Site 300 is an 11-square-mile high-explosives testing range on Corral Hollow Road at the western edge of Tracy. This is where Lawrence Livermore Lab conducts explosions, some inside a special building and some on “firing tables” in the open-air.

The Environmental Protection Agency has placed Site 300 on its Superfund list of the most heavily contaminated sites in the country. Site 300 has uncontrolled waste plumes with toxic and radioactive pollutants leaking into multiple groundwater aquifers.

Further, the site’s open-air tests have released large volumes of hazardous material. These activities threaten our community.
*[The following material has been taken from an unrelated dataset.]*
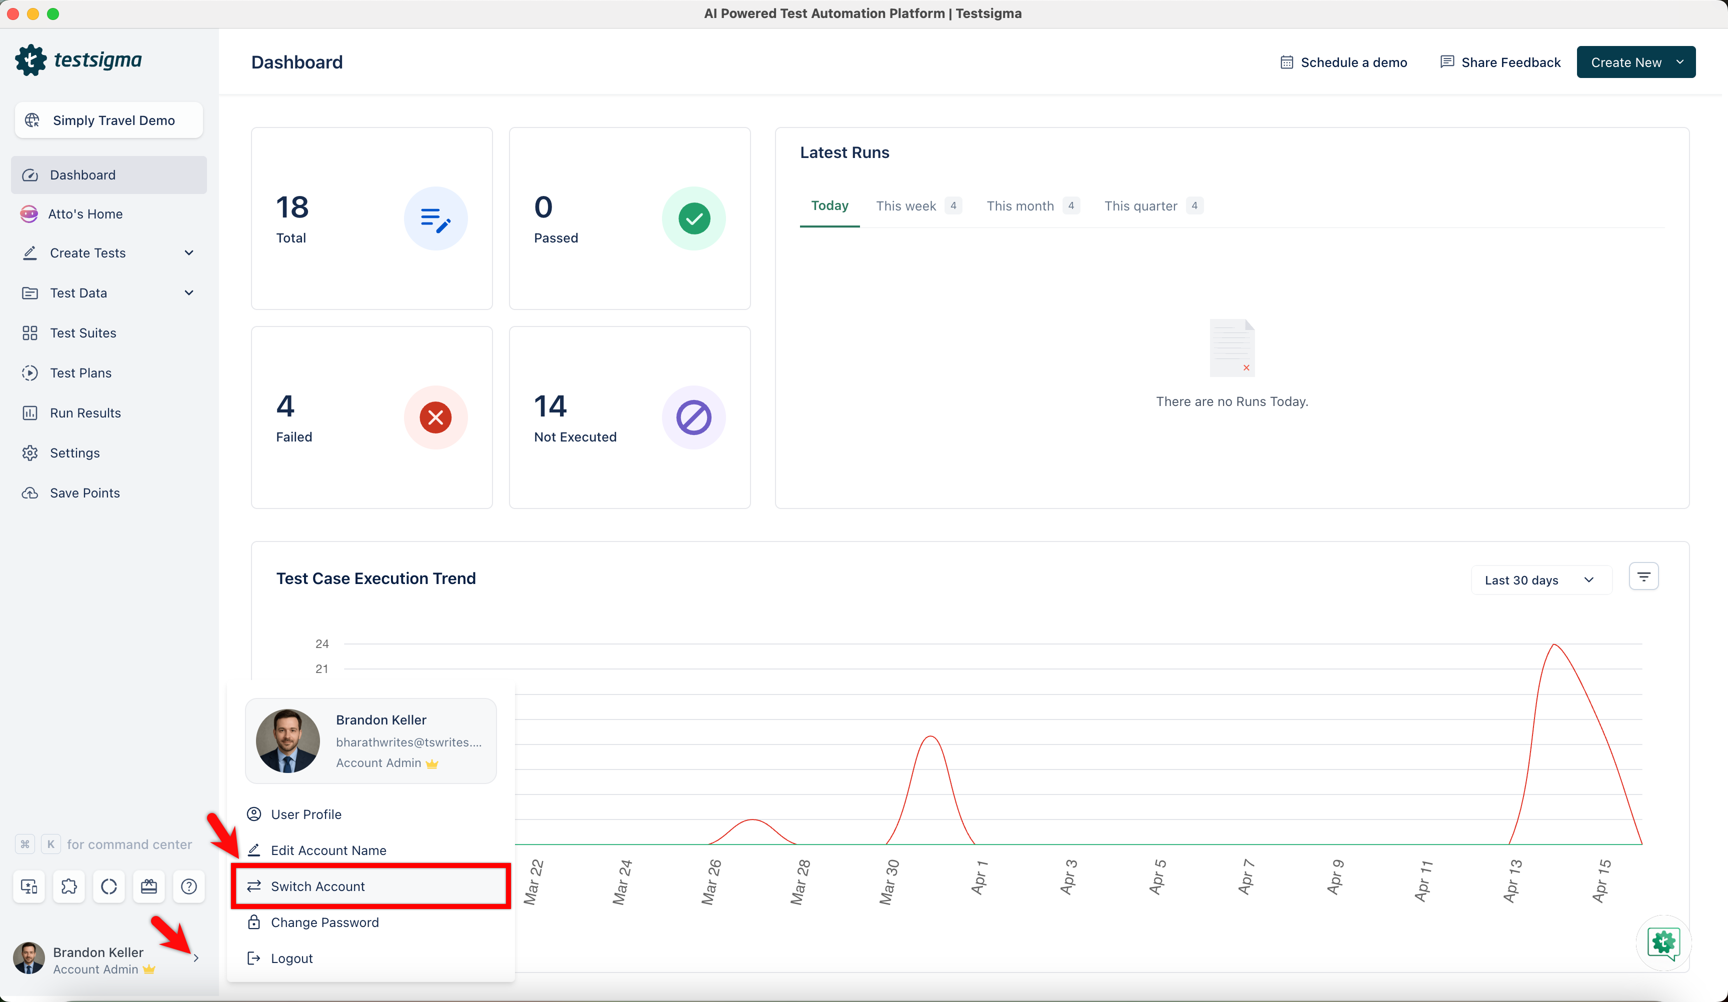The width and height of the screenshot is (1728, 1002).
Task: Open Atto's Home in sidebar
Action: [x=86, y=214]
Our families in Tracy are downwind.

Following a nearly 2-year delay, Livermore Lab’s parent agency, the National Nuclear Security Administration, has informed a local environmental group to which I belong that a new Site-Wide Environmental Impact Statement (SWEIS) will be released to the public this coming month.
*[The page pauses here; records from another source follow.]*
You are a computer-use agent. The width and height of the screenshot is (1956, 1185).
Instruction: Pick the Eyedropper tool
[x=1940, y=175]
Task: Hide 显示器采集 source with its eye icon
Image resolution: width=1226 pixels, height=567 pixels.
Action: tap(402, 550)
The release of the SWEIS in October will be followed by a public comment period and a public hearing. This is our opportunity to make sure that our families’ health becomes a priority – and that the pollution that has already escaped from activities at Site 300 gets cleaned up.

The Livermore Lab SWEIS will analyze planned operations at both Tracy’s Site 300 and the Main Site in Livermore over the next decade or more.

To help community members get ready for the public release of the SWEIS, Tri-Valley CAREs (Communities Against a Radioactive Environment) will host a virtual town hall on Thursday, September 29 at 7:30 p.m.

The link will be available at www.trivalleycares.org and all interested members of the public are welcome. Tri-Valley CAREs bilingual outreach expert will provide translation and answer questions in Spanish.

This is the time for community involvement. I hope you will join me.